Feverfew and Multiple Myeloma

January 2012

Jacob Schor ND FABNO




Studies on parthenolide, an extract from the common herb feverfew, suggest possible benefit for patients with multiple myeloma, enough so that we now consider using it for treating this condition. 


We first wrote about feverfew and its possible role in treating cancer about 6 years ago.  That newsletter is still posted at: http://denvernaturopathic.com/news/feverfew.html


At that time the theory that cancer tumors were the descendents of cancerous stem cells was just starting to be considered.   That feverfew parthenolide could inhibit cancer stem cells was intriguing.  Over the last half decade acceptance of the stem cell theory of cancer has become more widespread. Dr. Siddhartha Mukherjee, author of “The Emperor of All Maladies: A Biography of Cancer,” wrote an interesting piece on stem cells for the New York Times that sums up the current understanding.  Titled “The Cancer Sleeper Cell,” Mukherjee’s article appeared in the Sunday Magazine section October 29, 2010.  It can be read at:



In light of this past history it’s worth looking at the half dozen or so papers suggesting feverfew for multiple myeloma. 


The earliest paper that I’ve found on the topic was published July 2006


Cheng et al reported that they had cultured human multiple myeloma (MM) cells and exposed them to various dilutions of parthenolide while measuring growth rates.  Exposure to the parthenolide “… significantly inhibited the proliferation and viability of the MM cells time and dose-dependently (all P < 0.01), and significantly induced the cell apoptosis after 48 h in a dose-dependent manner (P < 0.01).”   Depending on concentration of parthenolide as many as 40% of the cells underwent apoptosis (cellular suicide). [at 10 micromol/L apoptosis rate was 40.9% +/- 3.1%]


In December of the same year Wang et al reported that parthenolide induced apoptosis in MM cells by increasing reactive oxygen species within the cells and that  activity of intracellular catalase is a crucial determinant of their sensitivity to parthenolide.  



The next addition to our knowledge was an article by Suvannasankha et al from Indiana University in March 2008.  They explored the effects of parthenolide on multiple myeloma cells in the context of the bone marrow microenvironment.
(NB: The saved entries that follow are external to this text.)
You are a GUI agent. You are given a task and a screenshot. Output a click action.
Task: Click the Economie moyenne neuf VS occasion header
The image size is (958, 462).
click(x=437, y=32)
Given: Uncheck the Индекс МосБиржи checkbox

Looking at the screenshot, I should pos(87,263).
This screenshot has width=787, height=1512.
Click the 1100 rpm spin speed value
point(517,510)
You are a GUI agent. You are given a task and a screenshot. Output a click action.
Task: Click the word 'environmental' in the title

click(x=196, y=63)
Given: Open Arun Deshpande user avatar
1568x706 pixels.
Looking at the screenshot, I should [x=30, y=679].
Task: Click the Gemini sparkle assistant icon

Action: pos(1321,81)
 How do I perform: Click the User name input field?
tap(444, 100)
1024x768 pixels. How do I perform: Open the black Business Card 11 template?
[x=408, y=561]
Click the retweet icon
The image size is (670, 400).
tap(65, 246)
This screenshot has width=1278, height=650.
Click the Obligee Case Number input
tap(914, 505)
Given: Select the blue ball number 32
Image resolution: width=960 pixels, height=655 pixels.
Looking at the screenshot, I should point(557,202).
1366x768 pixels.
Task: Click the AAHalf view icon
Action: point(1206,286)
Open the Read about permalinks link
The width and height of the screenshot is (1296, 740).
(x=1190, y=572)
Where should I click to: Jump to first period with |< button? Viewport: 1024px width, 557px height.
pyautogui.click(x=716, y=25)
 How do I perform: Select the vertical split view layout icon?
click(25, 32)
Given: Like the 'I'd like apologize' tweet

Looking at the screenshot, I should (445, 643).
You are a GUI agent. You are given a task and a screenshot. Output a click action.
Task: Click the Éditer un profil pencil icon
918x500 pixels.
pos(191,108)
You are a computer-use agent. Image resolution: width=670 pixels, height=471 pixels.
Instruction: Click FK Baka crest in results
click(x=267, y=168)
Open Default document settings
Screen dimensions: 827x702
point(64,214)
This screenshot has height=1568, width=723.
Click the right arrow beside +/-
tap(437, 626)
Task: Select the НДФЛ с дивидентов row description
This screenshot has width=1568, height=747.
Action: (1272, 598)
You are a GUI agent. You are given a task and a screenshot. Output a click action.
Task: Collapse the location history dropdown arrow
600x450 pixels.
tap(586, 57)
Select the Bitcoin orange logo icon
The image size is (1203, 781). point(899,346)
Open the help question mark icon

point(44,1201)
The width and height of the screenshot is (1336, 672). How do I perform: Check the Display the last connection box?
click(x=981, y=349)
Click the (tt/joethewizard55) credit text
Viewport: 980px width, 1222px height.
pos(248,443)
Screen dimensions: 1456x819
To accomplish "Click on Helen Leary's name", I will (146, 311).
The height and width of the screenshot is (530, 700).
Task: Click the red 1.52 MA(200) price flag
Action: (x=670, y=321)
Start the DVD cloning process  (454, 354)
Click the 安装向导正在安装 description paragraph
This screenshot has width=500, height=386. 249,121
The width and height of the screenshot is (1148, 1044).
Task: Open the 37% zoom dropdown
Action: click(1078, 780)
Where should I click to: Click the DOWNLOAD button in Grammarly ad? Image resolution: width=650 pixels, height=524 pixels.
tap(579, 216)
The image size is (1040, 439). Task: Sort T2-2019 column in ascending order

They reported that parthenolide inhibited growth of MM cells lines, including drug-resistant cell lines, and primary cells in a dose-dependent manner. Parthenolide canceled out the growth stimulating effects of cytokines interleukin-6 and insulin-like growth factor I.


In addition, parthenolide blocked interleukin-6 secretion from bone marrow stromal cells triggered by the adhesion of MM cells. Parthenolide cytotoxicity is both caspase-dependent and caspase-independent. The parthenolide actually triggers chemical changes within the myeloma cells that make them more sensitive to parthenolide so that over time lower amounts of parthenolide were required to inhibit growth. An additive effect and synergy were observed when parthenolide was combined with dexamethasone and TNF-related apoptosis-inducing ligand, respectively.


A paper by Kong et al published in October 2008 further details the various mechanisms of action rgr parthenolide has on multiple myeloma cells. 

It inhibits the angiogenesis (building new blood vessels required to supply cells with oxygen and food) induced by multiple myeloma cells. It also decreases NF-kappaB activity and significantly suppresses the expression of VEGF and IL-6 mRNA and protein.  This might in part explain why parthenolide inhibited the angiogenesis induced by MM cells.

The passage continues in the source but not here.